++++ Quoted text
Resources | Subject Notes | Physics
This section explains how to calculate the speed of an object when its motion is represented by a straight-line section on a distance-time graph. Understanding the relationship between distance, time, and speed is fundamental to kinematics.
A distance-time graph plots the distance an object travels against the time taken. A straight line on this graph indicates that the object is moving at a constant speed. The slope of this line represents the speed.
The speed of an object is defined as the distance it travels divided by the time taken. On a distance-time graph, the distance is represented on the y-axis and the time is represented on the x-axis. Therefore, the gradient of a straight-line section of a distance-time graph directly corresponds to the speed of the object.
++++++++
++++ Data for this task
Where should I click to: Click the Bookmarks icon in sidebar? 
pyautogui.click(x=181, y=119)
++++++++
++++ Data for this task
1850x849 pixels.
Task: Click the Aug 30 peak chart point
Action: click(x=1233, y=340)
++++++++
++++ Data for this task
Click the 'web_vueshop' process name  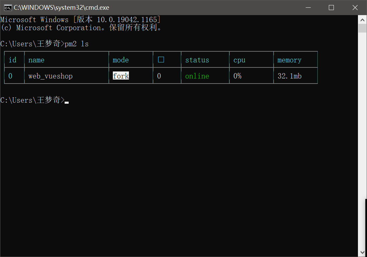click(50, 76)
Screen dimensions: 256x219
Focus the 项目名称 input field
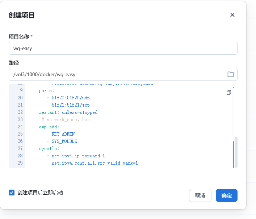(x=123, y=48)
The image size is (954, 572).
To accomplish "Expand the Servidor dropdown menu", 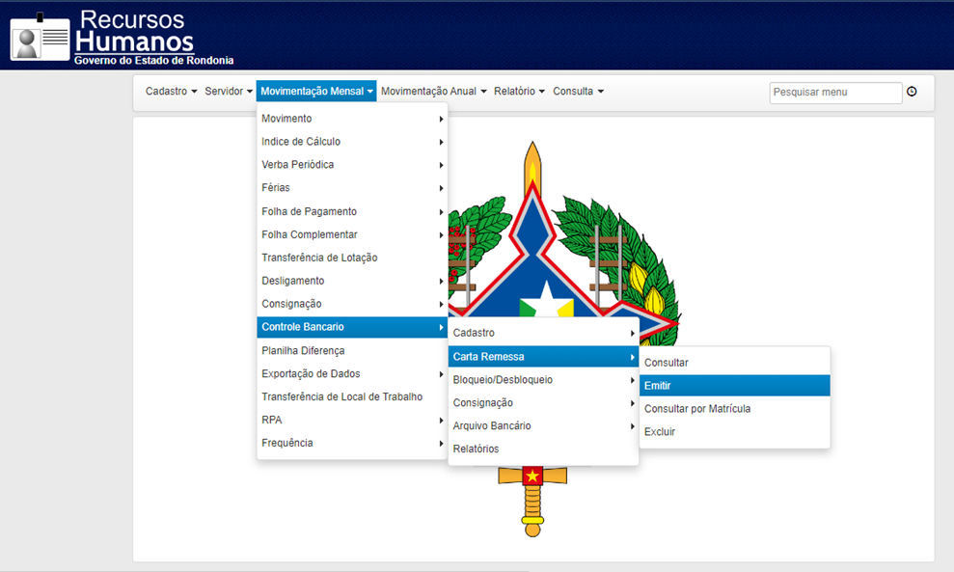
++++++++
▶ [Tasks to perform]
**a)** Answer these questions about the notes on distance-time graphs:
(i) According to the notes, understanding the relationship between distance, time, and speed is fundamental to what?
(ii) What does a straight line on a distance-time graph indicate about an object's motion?
(iii) On a distance-time graph, which quantity appears on the y-axis?
**b)** From the records, write out the lines beginning at the line that contains "The image size is (954, 572)." and stopping after the line that contains "the Servidor dropdown". Leave out the pictures.

▶ [Full answers]
**a)**
(i) Kinematics
(ii) The object is moving at a constant speed.
(iii) Distance

**b)**
The image size is (954, 572).
To accomplish "Expand the Servidor dropdown menu", 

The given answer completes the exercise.